> **Exercise brief**: Exactly as they appear, output all of the records. Skip any images.

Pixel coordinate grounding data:
....................

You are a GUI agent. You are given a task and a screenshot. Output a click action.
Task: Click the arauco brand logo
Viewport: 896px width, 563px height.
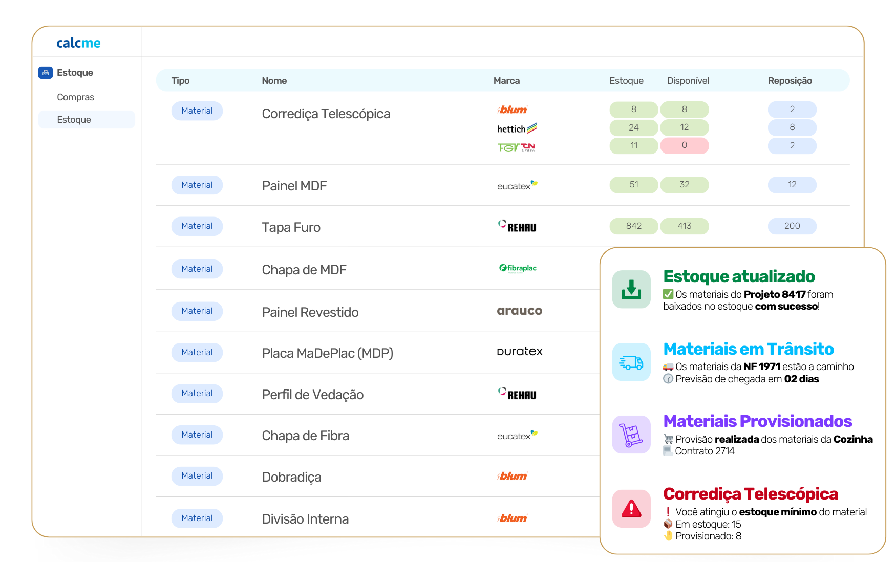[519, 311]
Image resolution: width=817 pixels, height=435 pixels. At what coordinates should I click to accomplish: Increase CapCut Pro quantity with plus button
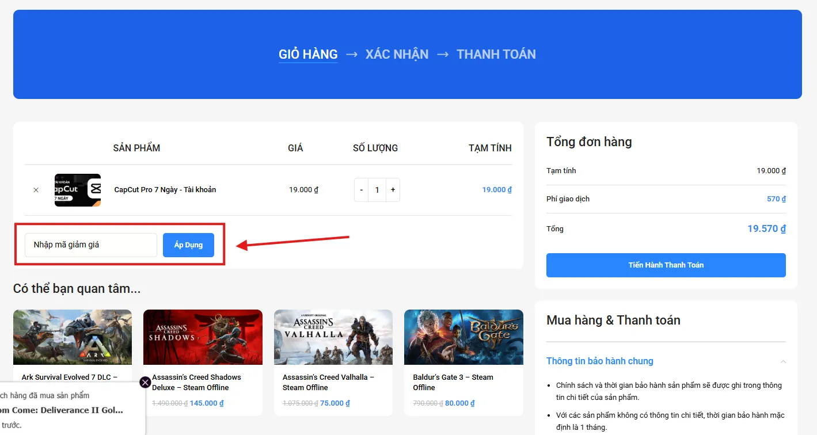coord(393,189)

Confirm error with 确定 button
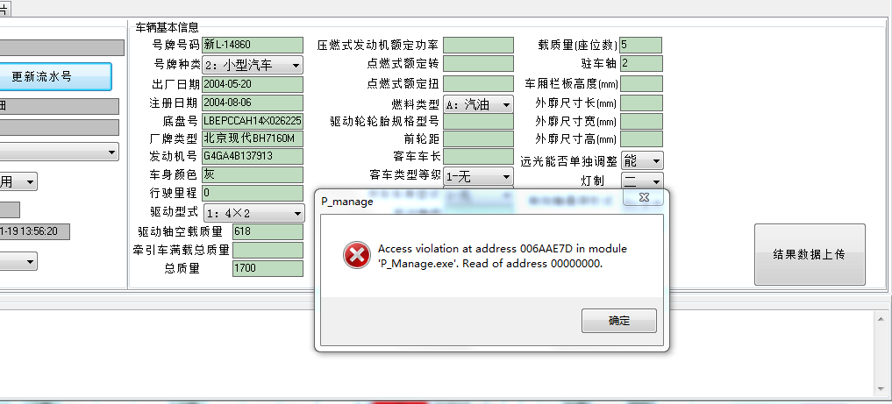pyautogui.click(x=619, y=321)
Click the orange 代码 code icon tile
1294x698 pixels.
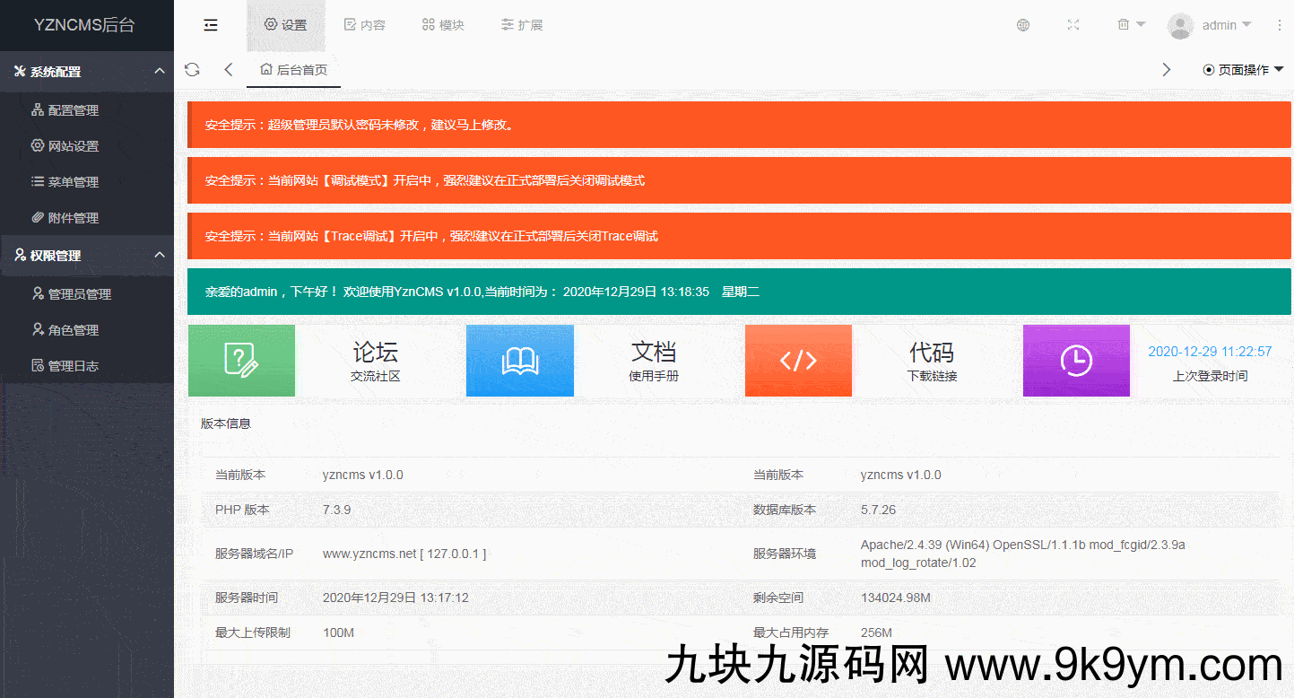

....................

> **Response to this exercise**:
You are a GUI agent. You are given a task and a screenshot. Output a click action.
Task: Click the arauco brand logo
Viewport: 896px width, 563px height.
[519, 311]
Image resolution: width=817 pixels, height=435 pixels. At what coordinates should I click to accomplish: Increase CapCut Pro quantity with plus button
coord(393,189)

Confirm error with 确定 button
pyautogui.click(x=619, y=321)
Click the orange 代码 code icon tile
1294x698 pixels.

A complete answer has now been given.